Possible values for DOMAIN: bacteria viral archaea fungi protozoa invertebrate plant vertebrate_mammalian vertebrate_other.

Possible values for ASS_LEVEL: Any, Complete_Genome, Chromosome, Scaffold and Contig.

Possible values for COLUMN: Any column in the NCBI assembly_summary.txt, e.g. species_taxid or assembly_accession.

Example: 'refseq/vertebrate_mammalian/Any/species_taxid=9606' <- download all human assemblies

COMMON OPTIONS

-o <directory> Folder to which the files are downloaded. Default: '.'

--db <directory> Alternative to -o: Download to <directory>/{library,taxonomy}.

--threads <# of threads> Number of processes when downloading (uses xargs). Default: '5'

--rsync, -R Download using rsync.

--overwrite Redownload and overwrite files with the same name.

--verbose Be verbose.

--dust, -D Mask low-complexity regions using dustmasker.

--min-seq-len X Filter all sequences from the FASTA files that have less than X bp.

WHEN USING DATABASE nucleotide or viral-neighbors:

--search SEARCH_TERM Download all sequences returned from a NCBI nucleotide search.

When used with viral-neighbors, it subsets the viral genomes by the search.

E.g. "txid1570291[Organism]" for Ebola virus sequences (taxonomy ID 1570291).

--ac AC1,AC2 Alternative to --search. Download specified ACs of nucleotide database.

--mapping-file MAP Map accessions using the specified mapping file(s) (comma-separated).

Possible values: nucl_est, nucl_gb, nucl_gss, nucl_wgs.

For viral-neighbors, the default is nucl_gb. Unset by giving it an empty string.

Downloaded from ftp://ftp.ncbi.nlm.nih.gov/pub/taxonomy/accession2taxid/.

--retmode RM Specify return mode. Possible options: text (default), asn.1, xml.

--rettype RT Specify return type for download. Note that no mapping files are generated when

rettype is specified. Possible options: fasta (default), gb, gbc, native, acc, seqid, ft,

gbwithparts, fasta_cds_na, fasta_cds_aa. Note that only gb and fasta files are split, while the other formats stay in chunks.

The resulting files will have the rettype as extension.

WHEN USING DATABASE nt:

--taxa TAXLIST Provide list of taxa that are kept in the database. Comma separated, supply either taxIDs or

one of the following division names: archaea bacteria fungi parasitic_worms protozoa viral

Default: "bacteria,archaea,viral,fungi,protozoa"

--exclude-environmental-taxa

Exclude taxa that are named 'environmental samples'.

WHEN USING DATABASE refseq OR genbank:

--fna <seq types> Comma-separated list of sequence types, including genomic, rna, rna_from_genomic, cds_from_genomic. Default: genomic.

See the assembly project FTP site for available sequences

-u Filter unplaced sequences.

> krakenuniq-build --help

$ krakenuniq-build --help

Usage: krakenuniq-build [task option] [options]

Task options (exactly one can be selected -- default is build):

--download-taxonomy Download NCBI taxonomic information

--download-library TYPE Download partial library (TYPE = one of "refseq/bacteria", "refseq/archaea", "refseq/viral").

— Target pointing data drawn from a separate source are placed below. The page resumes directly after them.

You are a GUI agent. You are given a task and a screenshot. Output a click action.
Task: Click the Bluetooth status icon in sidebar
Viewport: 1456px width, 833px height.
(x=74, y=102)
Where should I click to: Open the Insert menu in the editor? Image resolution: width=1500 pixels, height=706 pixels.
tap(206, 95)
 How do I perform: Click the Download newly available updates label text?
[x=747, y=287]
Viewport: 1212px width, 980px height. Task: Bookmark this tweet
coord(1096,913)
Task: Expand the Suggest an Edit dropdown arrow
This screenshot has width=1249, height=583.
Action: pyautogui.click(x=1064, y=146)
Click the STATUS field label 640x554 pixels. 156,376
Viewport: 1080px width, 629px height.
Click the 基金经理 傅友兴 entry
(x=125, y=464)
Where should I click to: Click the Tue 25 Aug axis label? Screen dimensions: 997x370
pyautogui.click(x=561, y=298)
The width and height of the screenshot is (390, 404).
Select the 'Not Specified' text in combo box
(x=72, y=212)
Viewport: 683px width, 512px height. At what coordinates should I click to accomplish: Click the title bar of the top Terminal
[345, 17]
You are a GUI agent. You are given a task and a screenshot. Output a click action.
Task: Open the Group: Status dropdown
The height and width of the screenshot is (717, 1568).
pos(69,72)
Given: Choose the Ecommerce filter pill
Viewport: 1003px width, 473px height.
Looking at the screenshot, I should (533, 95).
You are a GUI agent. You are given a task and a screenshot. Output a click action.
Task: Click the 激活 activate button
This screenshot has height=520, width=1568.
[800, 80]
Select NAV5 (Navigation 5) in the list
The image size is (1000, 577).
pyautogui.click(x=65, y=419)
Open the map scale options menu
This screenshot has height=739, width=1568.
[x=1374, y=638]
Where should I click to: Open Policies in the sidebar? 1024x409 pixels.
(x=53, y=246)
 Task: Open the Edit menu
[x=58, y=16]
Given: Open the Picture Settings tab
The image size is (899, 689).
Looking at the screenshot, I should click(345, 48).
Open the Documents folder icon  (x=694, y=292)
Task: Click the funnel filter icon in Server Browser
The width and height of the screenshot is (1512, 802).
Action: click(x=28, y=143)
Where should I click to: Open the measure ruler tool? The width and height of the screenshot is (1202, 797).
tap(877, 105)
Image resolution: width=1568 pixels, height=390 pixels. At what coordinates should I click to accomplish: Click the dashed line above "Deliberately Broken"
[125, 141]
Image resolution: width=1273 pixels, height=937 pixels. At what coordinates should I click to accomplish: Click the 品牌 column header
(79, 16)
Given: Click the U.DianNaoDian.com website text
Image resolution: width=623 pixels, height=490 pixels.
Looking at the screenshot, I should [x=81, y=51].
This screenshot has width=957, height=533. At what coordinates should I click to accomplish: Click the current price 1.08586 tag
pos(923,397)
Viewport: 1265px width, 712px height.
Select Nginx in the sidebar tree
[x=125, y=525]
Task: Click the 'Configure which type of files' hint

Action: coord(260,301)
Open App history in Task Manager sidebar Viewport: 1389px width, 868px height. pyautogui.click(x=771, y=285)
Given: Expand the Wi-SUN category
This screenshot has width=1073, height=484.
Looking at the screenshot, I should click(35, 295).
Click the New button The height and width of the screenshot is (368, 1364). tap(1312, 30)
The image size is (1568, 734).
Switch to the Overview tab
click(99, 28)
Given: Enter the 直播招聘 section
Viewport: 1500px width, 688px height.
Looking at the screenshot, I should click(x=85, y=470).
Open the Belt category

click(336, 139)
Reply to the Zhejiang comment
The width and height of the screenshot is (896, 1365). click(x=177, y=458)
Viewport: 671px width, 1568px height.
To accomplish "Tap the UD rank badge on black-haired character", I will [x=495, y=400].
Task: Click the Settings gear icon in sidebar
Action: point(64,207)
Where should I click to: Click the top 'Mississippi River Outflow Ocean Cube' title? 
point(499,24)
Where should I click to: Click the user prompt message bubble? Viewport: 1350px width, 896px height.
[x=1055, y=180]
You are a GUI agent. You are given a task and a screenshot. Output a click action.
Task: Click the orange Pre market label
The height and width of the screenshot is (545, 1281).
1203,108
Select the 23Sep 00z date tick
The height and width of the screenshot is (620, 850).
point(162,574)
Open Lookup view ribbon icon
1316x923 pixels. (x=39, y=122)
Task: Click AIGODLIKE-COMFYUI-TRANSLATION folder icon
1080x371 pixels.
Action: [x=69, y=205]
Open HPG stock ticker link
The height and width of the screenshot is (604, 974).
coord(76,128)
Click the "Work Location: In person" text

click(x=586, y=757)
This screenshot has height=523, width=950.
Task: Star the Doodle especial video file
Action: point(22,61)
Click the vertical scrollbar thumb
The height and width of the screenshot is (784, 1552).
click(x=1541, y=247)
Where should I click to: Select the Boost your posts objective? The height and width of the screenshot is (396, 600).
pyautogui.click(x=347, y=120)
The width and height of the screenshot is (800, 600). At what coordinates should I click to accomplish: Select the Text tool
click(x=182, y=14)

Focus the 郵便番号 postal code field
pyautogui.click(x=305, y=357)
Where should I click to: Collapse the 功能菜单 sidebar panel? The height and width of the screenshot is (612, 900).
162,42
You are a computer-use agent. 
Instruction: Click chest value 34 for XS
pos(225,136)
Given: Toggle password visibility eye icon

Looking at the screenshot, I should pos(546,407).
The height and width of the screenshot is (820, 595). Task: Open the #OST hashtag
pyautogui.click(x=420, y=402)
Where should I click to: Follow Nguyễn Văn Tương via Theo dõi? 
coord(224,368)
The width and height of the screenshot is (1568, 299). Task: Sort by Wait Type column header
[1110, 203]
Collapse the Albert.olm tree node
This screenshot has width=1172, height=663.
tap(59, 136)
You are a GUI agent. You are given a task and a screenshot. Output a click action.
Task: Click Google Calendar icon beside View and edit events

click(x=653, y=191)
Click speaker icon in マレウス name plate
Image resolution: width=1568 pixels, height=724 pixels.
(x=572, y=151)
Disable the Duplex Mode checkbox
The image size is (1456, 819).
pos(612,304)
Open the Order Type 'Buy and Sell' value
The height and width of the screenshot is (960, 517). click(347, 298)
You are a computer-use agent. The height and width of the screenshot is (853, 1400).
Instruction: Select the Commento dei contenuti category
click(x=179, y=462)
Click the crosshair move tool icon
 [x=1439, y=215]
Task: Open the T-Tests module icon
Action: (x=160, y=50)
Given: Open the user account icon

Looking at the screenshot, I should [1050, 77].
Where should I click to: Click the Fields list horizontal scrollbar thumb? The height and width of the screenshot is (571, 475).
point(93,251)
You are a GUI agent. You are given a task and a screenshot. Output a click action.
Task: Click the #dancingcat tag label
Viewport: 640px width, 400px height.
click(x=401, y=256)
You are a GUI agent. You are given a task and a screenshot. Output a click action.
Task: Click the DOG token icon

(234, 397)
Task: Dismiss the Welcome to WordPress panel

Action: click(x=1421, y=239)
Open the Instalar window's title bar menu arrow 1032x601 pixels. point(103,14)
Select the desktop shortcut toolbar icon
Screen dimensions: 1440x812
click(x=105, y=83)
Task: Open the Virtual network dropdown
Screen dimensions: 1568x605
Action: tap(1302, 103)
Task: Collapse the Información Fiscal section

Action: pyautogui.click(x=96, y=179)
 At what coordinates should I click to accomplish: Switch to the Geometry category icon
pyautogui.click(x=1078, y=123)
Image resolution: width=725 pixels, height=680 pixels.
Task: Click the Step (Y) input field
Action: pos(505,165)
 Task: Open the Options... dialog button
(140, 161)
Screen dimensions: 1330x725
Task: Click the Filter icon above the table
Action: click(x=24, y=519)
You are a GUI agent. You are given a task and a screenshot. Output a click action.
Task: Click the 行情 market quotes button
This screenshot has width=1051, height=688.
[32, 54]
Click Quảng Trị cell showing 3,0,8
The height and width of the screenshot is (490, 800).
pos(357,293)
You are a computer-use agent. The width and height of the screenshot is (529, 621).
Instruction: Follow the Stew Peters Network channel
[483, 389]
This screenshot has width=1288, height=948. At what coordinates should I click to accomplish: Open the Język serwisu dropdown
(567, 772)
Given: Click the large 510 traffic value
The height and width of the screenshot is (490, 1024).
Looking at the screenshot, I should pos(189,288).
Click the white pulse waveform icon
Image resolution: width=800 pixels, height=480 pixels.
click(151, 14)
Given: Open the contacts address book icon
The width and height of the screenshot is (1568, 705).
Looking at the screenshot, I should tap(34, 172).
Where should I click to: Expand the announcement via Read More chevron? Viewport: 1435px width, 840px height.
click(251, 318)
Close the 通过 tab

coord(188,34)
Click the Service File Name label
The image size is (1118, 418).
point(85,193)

Use krakenuniq-download for more options.

--add-to-library FILE Add FILE to library

--build Create DB from library (requires taxonomy d/l'ed and at

least one file in library)

--rebuild Create DB from library like --build, but remove

existing non-library/taxonomy files before build

--clean Remove unneeded files from a built database

--shrink NEW_CT Shrink an existing DB to have only NEW_CT k-mers

--standard Download and create default database, which contains complete genomes

for archaea, bacteria and viruses from RefSeq, as well as viral strains

from NCBI. Specify --taxids-for-genomes and --taxids-for-sequences

separately, if desired.

--help Print this message

--version Print version information

Options:

--db DBDIR Kraken DB directory (mandatory except for --help/--version)

--threads # Number of threads (def: 1)

--new-db NAME New Kraken DB name (shrink task only; mandatory

for shrink task)

--kmer-len NUM K-mer length in bp (build/shrink tasks only;

def: 31)

--minimizer-len NUM Minimizer length in bp (build/shrink tasks only;

def: 15)

--jellyfish-hash-size STR Pass a specific hash size argument to jellyfish

when building database (build task only)

--jellyfish-bin STR Use STR as Jellyfish 1 binary.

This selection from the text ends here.